Eşinden boşanan oğlunun da bu sorunla karşılaşması üzerine konuyu araştırmaya başladığını ve sosyal medya üzerinden Boşanmış İnsanlar ve Aile Platformu'nu kurduğunu ifade eden Birsel, kısa sürede 5 bine yakın üyeye ulaştıklarını anlattı.

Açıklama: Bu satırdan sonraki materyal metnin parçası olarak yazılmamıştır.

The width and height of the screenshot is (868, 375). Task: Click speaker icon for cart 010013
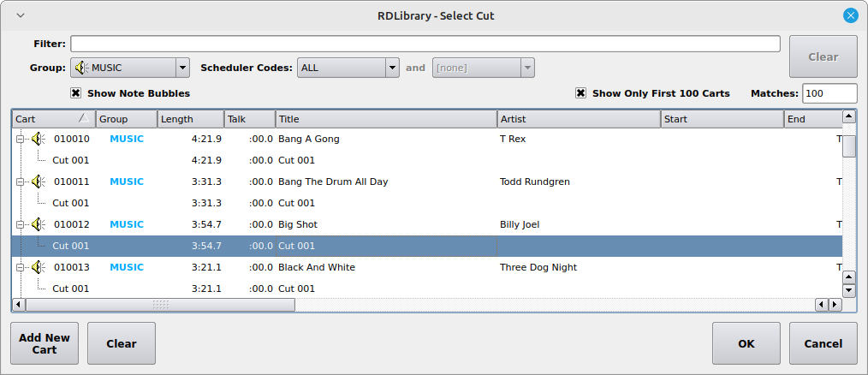(x=38, y=267)
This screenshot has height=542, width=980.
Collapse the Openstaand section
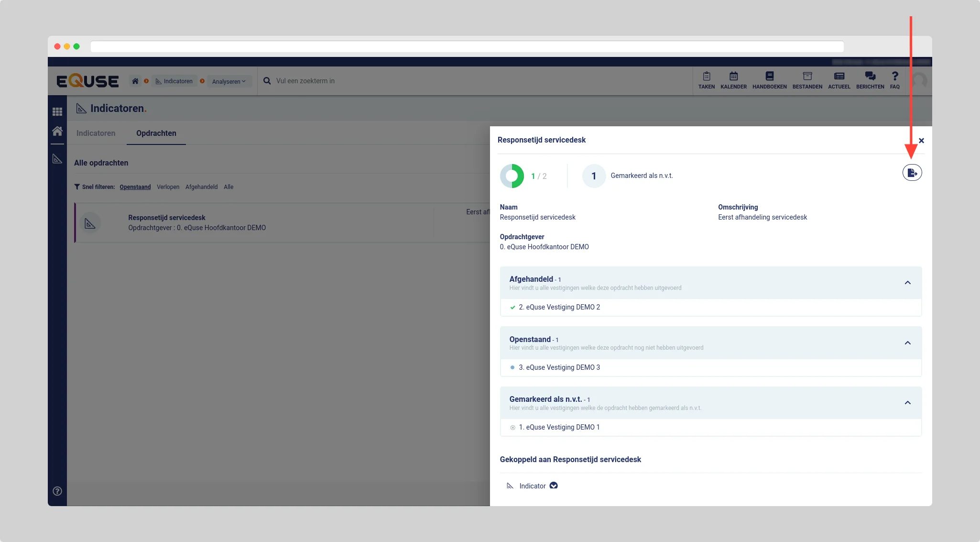(907, 343)
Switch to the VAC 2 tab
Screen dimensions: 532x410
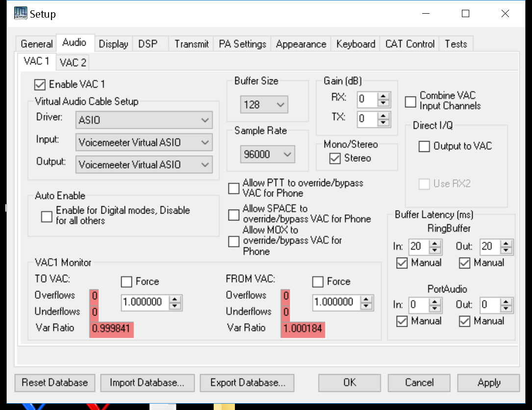(73, 63)
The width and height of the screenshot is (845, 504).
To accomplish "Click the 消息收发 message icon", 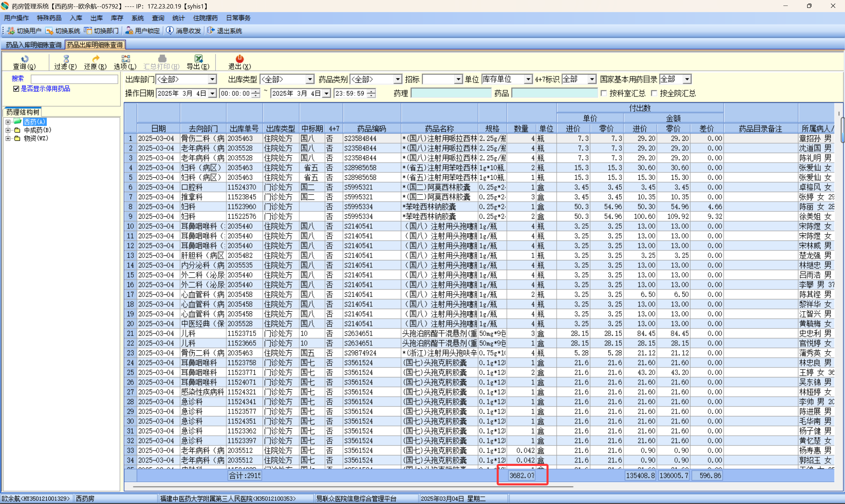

Birsel, yaşadıkları sorunlara ilişkin ilgili kişilere mail atarak dikkatlerini çekmeye çalıştıklarını belirterek, önceki yıllarda TBMM'de bir komisyonunun kurulacağını duyunca hazırladıkları metni tüm milletvekillerine gönderdiklerini kaydetti.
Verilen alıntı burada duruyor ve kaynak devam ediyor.